Photography: (Robie chair) Phil Mrozinski, (Thebes stool) Tom Van Eynde
Credits: (All chairs) courtesy of Smart Museum of Art, University of Chicago (Thebes stool) late 19th century, gift of John Vinci, (Robie chair) circa 1909, George Mann Niedeckern, university transfer
BREUER CHAIR (circa 1929) This iconic lounge chair represents the same ideals as the Thebes stool and Robie Houses chair: lack of applied ornament and use of oak. But the Hungarian-born creator, Marcel Breuer—a student and later a teacher at the Bauhaus—rejected the concept that all elements had to be handcrafted. Instead, he employed machine-age chrome legs and production-line assembly techniques.
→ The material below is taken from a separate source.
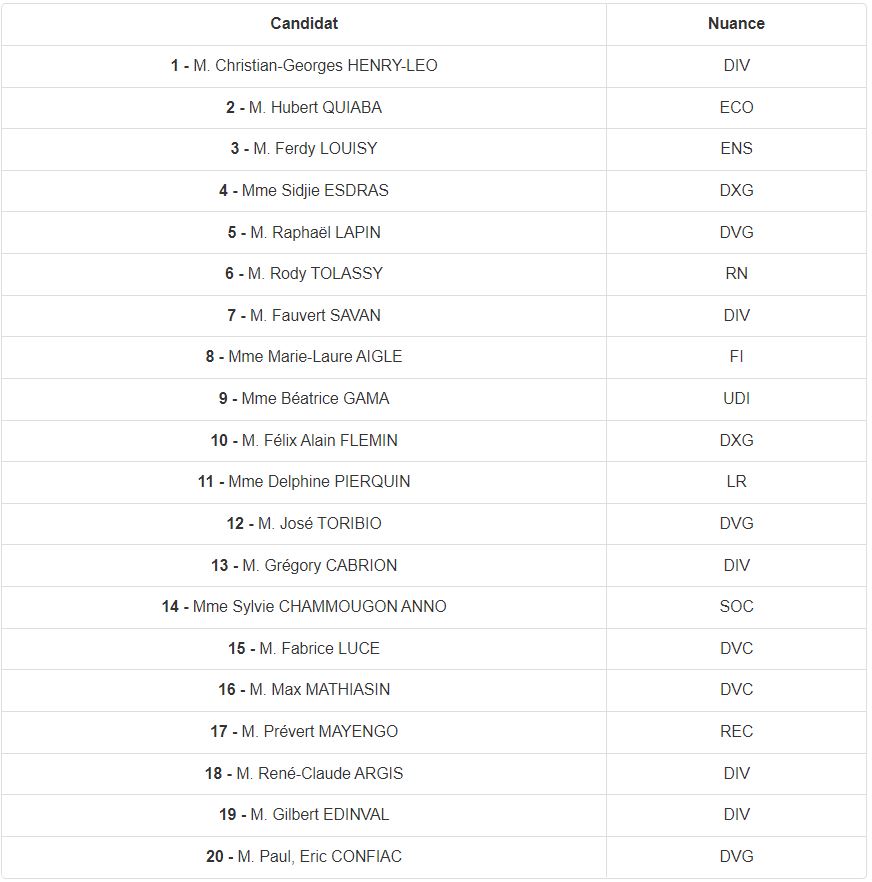872x882 pixels.
Task: Click the Candidat column header
Action: [x=304, y=24]

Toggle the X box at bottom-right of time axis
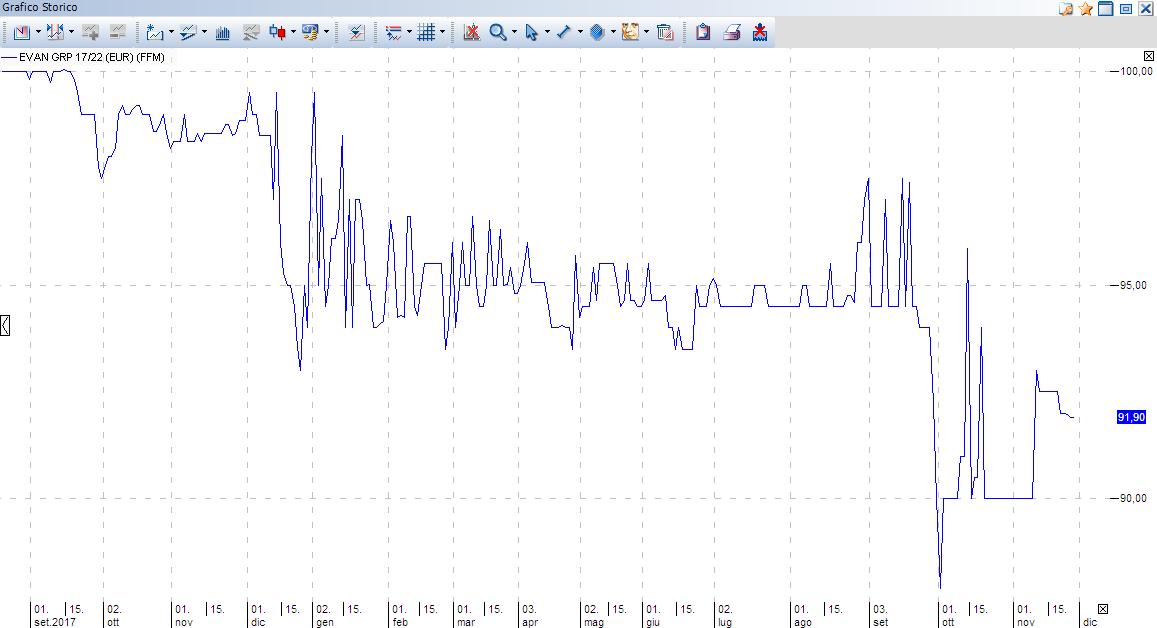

EAMES DINING CHAIR (1946) A classic example of midcentury modern design. The curved plywood features recall the Thebes stool, but the chair was made on an assembly line, similar to Breuer’s lounge chair. Says Born: “Unlike Wright’s early furniture designs, which were unique commissions, or Bauhaus designs, which were luxury items manufactured on a limited scale, this dining chair was fully affordable, mass produced, and marketed widely in America and Europe at the time.”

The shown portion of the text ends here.